Using custom blueprints
You can specify custom blueprints directly in the command:
aws bedrock-data-automation-runtime invoke-data-automation-async \ --input-configuration '{ "s3Uri": "s3://my-bucket/document.pdf" }' \ --output-configuration '{ "s3Uri": "s3://my-bucket/output/" }' \ --blueprints '[ { "blueprintArn": "Amazon Resource Name (ARN)", "version": "1", "stage": "LIVE" } ]' \ --data-automation-profile-arn "Amazon Resource Name (ARN)"
Adding encryption configuration
For enhanced security, you can add encryption configuration:
aws bedrock-data-automation-runtime invoke-data-automation-async \ --input-configuration '{ "s3Uri": "s3://my-bucket/document.pdf" }' \ --output-configuration '{ "s3Uri": "s3://my-bucket/output/" }' \ --data-automation-configuration '{ "dataAutomationProjectArn": "Amazon Resource Name (ARN)", "stage": "LIVE" }' \ --encryption-configuration '{ "kmsKeyId": "Amazon Resource Name (ARN)", "kmsEncryptionContext": { "Department": "Finance", "Project": "DocumentProcessing" } }' \ --data-automation-profile-arn "Amazon Resource Name (ARN)"
Event notifications
Enable EventBridge notifications for processing completion:
aws bedrock-data-automation-runtime invoke-data-automation-async \ --input-configuration '{ "s3Uri": "s3://my-bucket/document.pdf" }' \ --output-configuration '{ "s3Uri": "s3://my-bucket/output/" }' \ --data-automation-configuration '{ "dataAutomationProjectArn": "Amazon Resource Name (ARN)", "stage": "LIVE" }' \ --notification-configuration '{ "eventBridgeConfiguration": { "eventBridgeEnabled": true } }' \ --data-automation-profile-arn "Amazon Resource Name (ARN)"
Checking processing status
Use the get-data-automation-status
command to check the status of your processing job:
aws bedrock-data-automation-runtime get-data-automation-status \ --invocation-arn "Amazon Resource Name (ARN)"

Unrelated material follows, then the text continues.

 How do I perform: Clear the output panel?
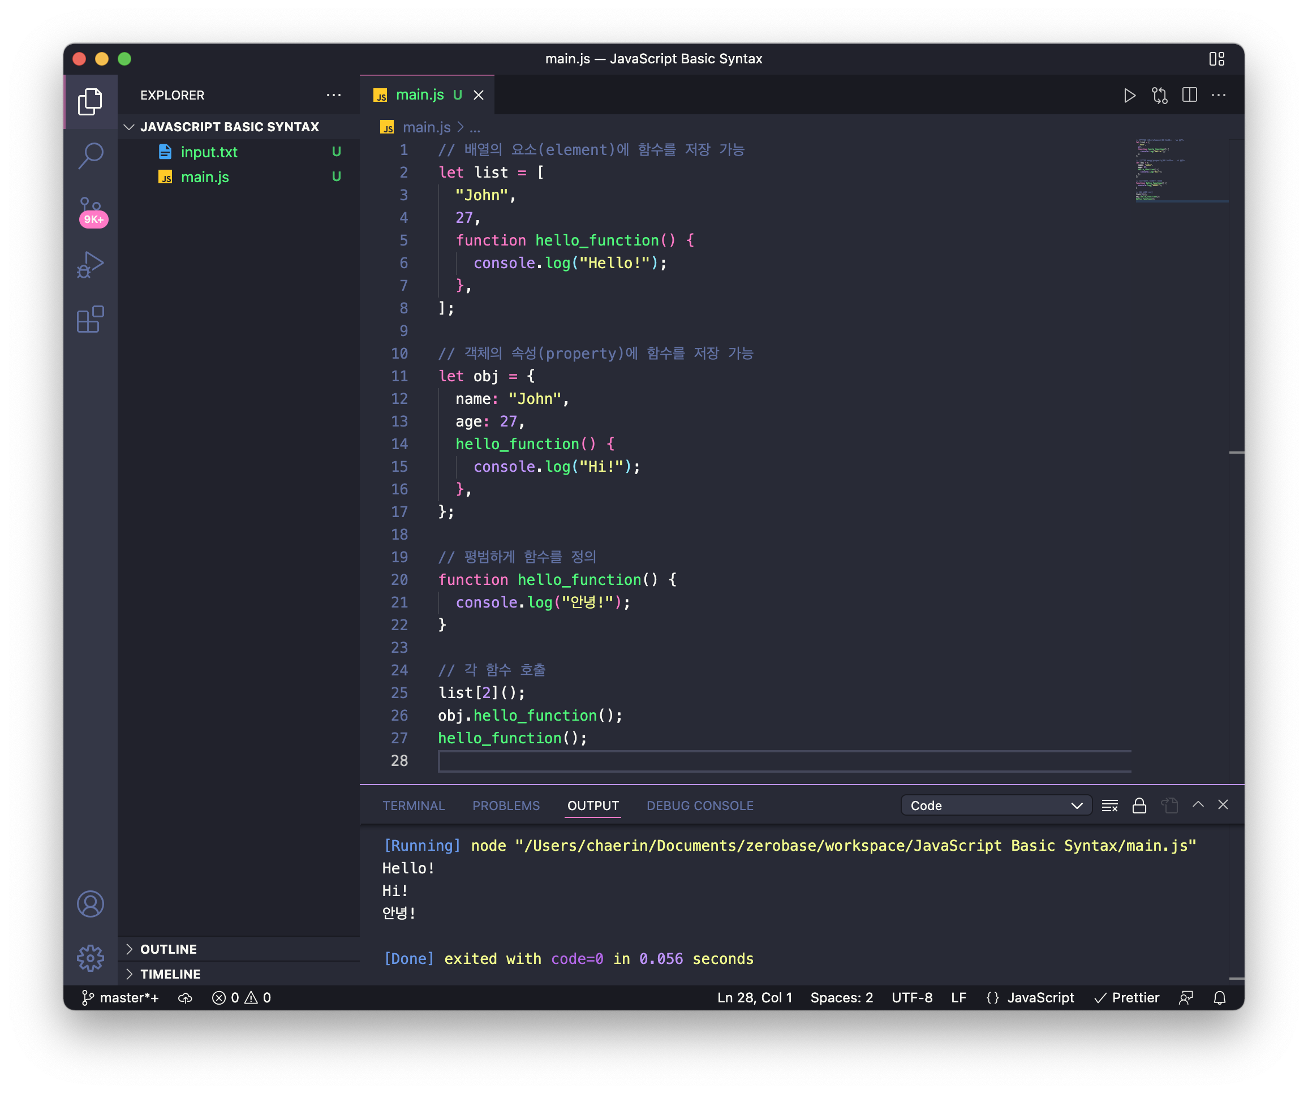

The response will include the current status:
{ "status": "COMPLETED", "creationTime": "2025-07-24T12:34:56.789Z", "lastModifiedTime": "2025-07-24T12:45:12.345Z", "outputLocation": "s3://my-bucket/output/abcd1234/" }
Retrieve processing results
Locating output files in S3
List the output files in your S3 bucket:
aws s3 ls s3://amzn-s3-demo-bucket/output/
Download the results to your local machine:
aws s3 cp s3://amzn-s3-demo-bucket/output/ ~/Downloads/bda-results/ --recursive
Understanding output structure
The output typically includes:
-
standard-output.json
: Contains standard extraction results -
custom-output.json
: Contains results from custom blueprints -
metadata.json
: Contains processing metadata and confidence scores
Common response fields
Standard output typically includes:
-
extractedData
: The main extracted information -
confidence
: Confidence scores for each extracted field -
metadata
: Processing information including timestamps and model details -
boundingBoxes
: Location information for detected elements (if enabled)

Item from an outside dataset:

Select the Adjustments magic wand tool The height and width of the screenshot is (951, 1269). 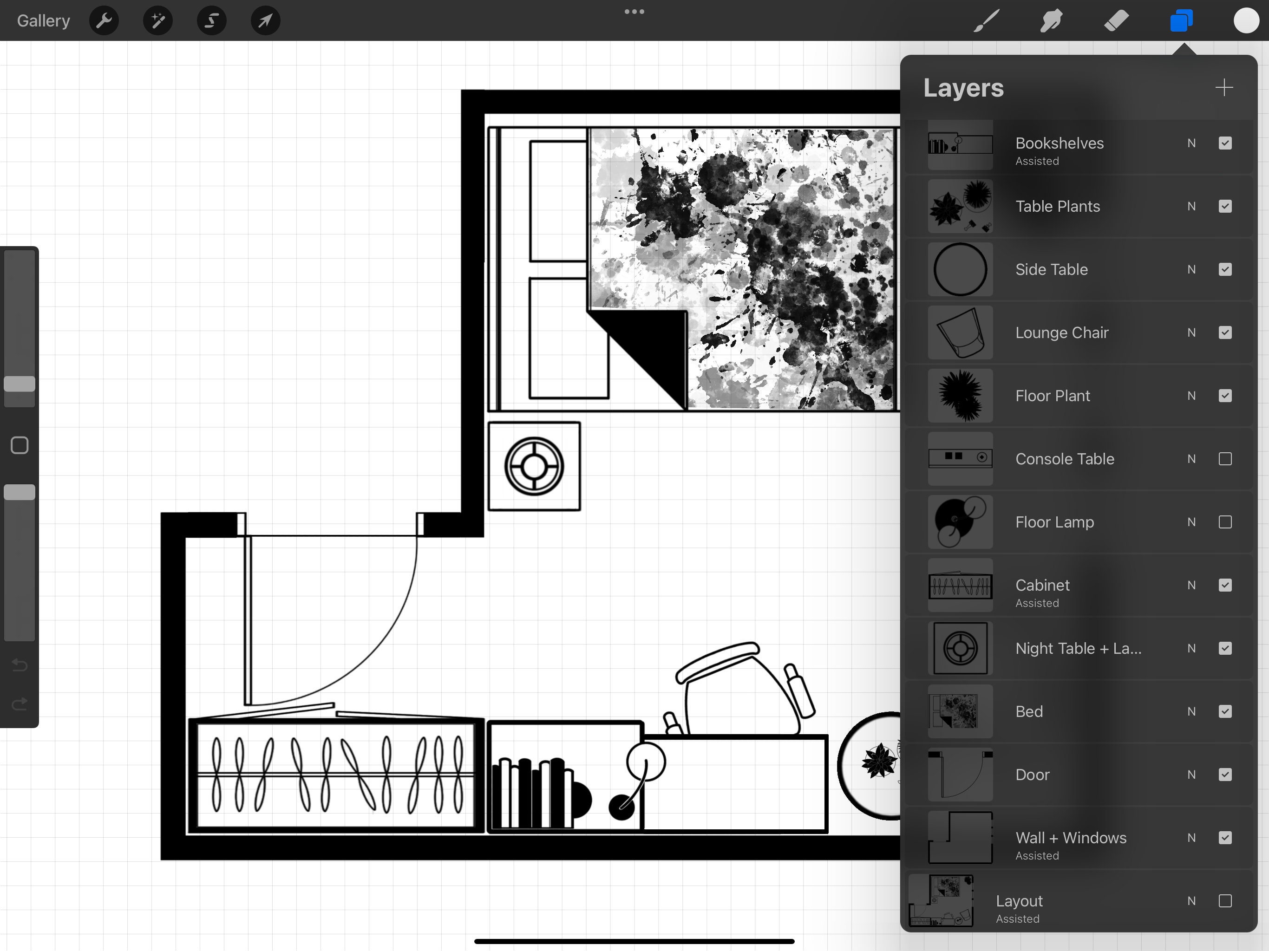157,20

Error handling and troubleshooting
Common error scenarios and solutions:
-
Invalid S3 URI: Ensure your S3 bucket exists and you have proper permissions
-
Missing data-automation-profile-arn: This parameter is required for all processing requests
-
Project not found: Verify your project ARN is correct and the project exists
-
Unsupported file format: Check that your file format is supported by BDA
Adding tags to processing jobs
You can add tags to help organize and track your processing jobs:
aws bedrock-data-automation-runtime invoke-data-automation-async \ --input-configuration '{ "s3Uri": "s3://my-bucket/document.pdf" }' \ --output-configuration '{ "s3Uri": "s3://my-bucket/output/" }' \ --data-automation-configuration '{ "dataAutomationProjectArn": "Amazon Resource Name (ARN)", "stage": "LIVE" }' \ --tags '[ { "key": "Department", "value": "Finance" }, { "key": "Project", "value": "InvoiceProcessing" } ]' \ --data-automation-profile-arn "Amazon Resource Name (ARN)"